The vulnerability was due to improper sanitization of input variables used in constructing PowerShell commands. The core flawed sanitization was in internal/dnshelper.SanitiseString (original name) and consequently in internal/dnshelper.SanitiseTFInput which used it. These functions failed to neutralize special characters effectively for a PowerShell context.
Functions like internal/dnshelper.NewDNSRecordFromResource and internal/dnshelper.(*Record).Update consumed this insufficiently sanitized input to populate record data.
Subsequently, methods internal/dnshelper.(*Record).addRecordData and internal/dnshelper.(*Record).removeRecordData constructed PowerShell command strings by interpolating this potentially malicious data, in some cases without appropriate quoting (e.g., TXT records in addRecordData, and recordData in removeRecordData), leading to a command injection vulnerability.
The provider functions (resourceDNSRecordCreate, resourceDNSRecordUpdate, resourceDNSRecordDelete) in internal/provider/resource_win_dns_record.go served as the entry points, taking user-controlled data from Terraform configurations and passing it into this vulnerable processing chain.
The patch addresses this by:
- Introducing a more robust
SanitizeInputString function in internal/dnshelper/dnshelper.go which uses a regex for most record types and specific escaping (escapePowerShellInput) for TXT records.
- Modifying
SanitiseTFInput to use this new SanitizeInputString.
- Updating
NewDNSRecordFromResource and (*Record).Update in internal/dnshelper/dns.go to use the new sanitization logic and return errors if sanitization fails.
- Adding explicit quoting for
recordData in (*Record).addRecordData (for TXT records) and (*Record).removeRecordData in internal/dnshelper/dns.go.
- Propagating error handling for sanitization failures up to the provider functions in
internal/provider/resource_win_dns_record.go.

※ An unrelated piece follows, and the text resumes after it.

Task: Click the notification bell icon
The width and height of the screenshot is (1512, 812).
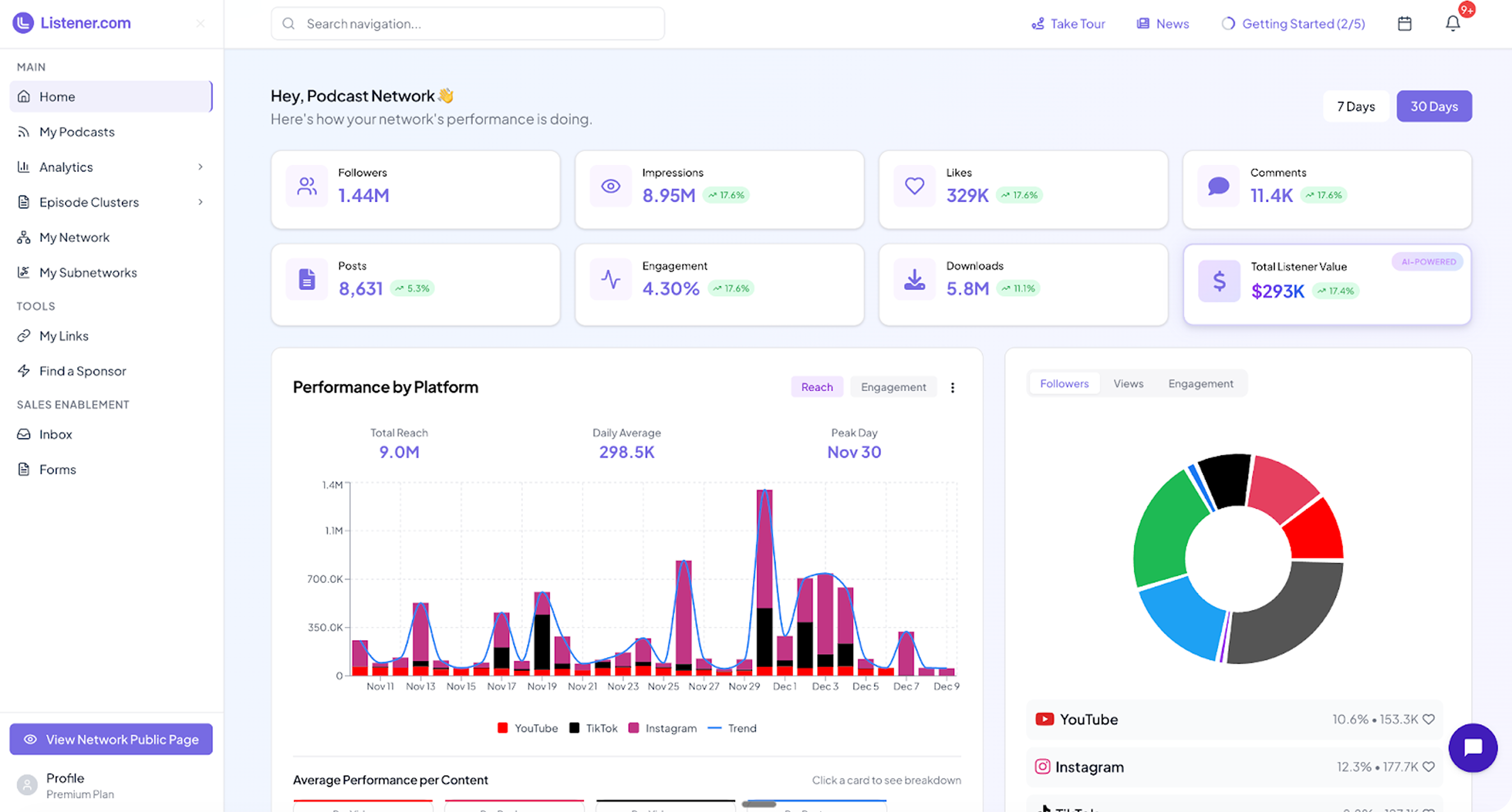Action: pyautogui.click(x=1452, y=24)
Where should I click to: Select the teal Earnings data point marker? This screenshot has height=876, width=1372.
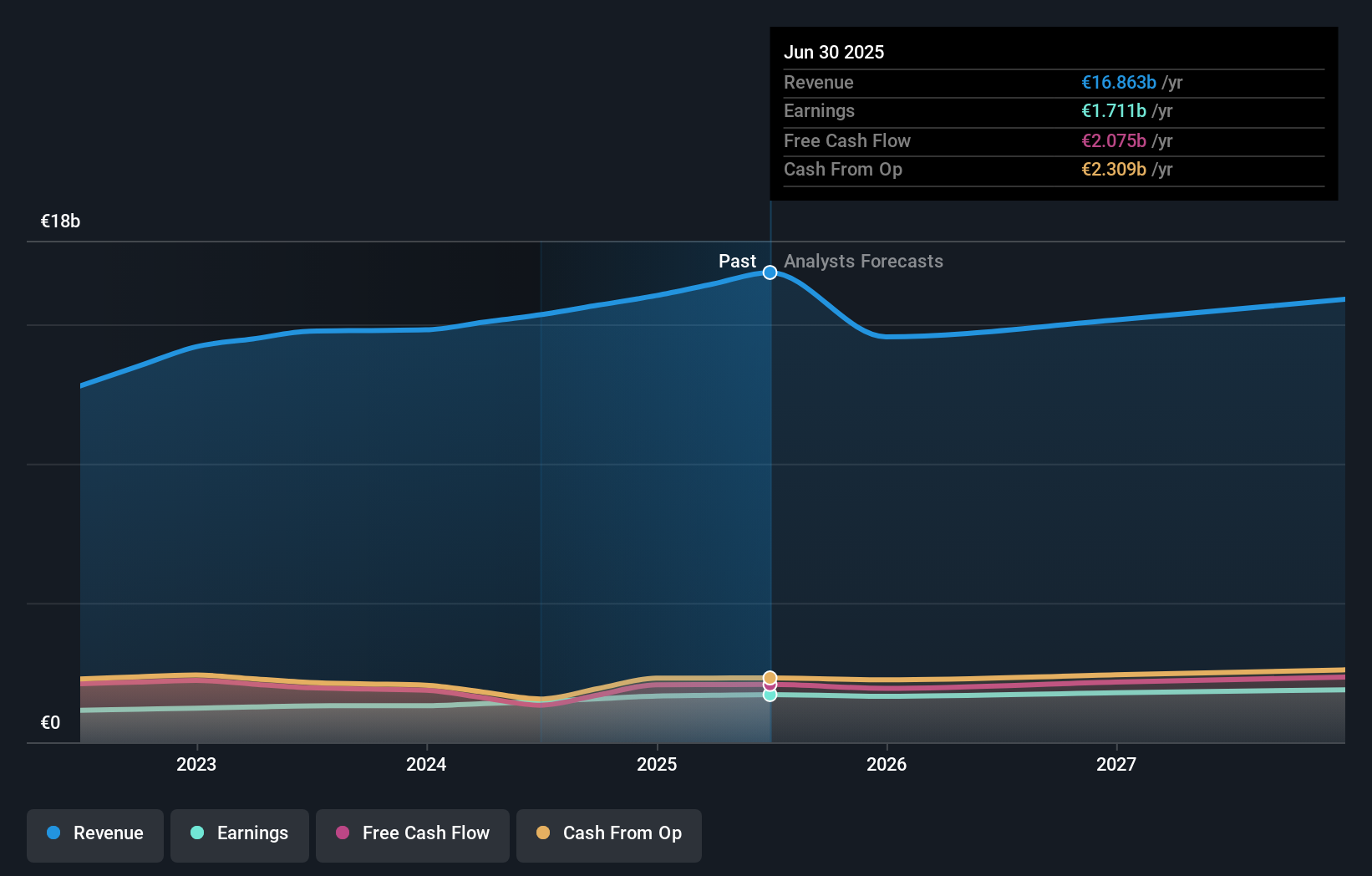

The identified vulnerable functions are those that either performed the faulty sanitization or consumed the unsanitized data to construct PowerShell commands, or passed user input to these functions. The confidence is high for functions directly involved in sanitization or command construction, and medium for those that primarily pass data through to the vulnerable logic, as they are part of the exploitable path.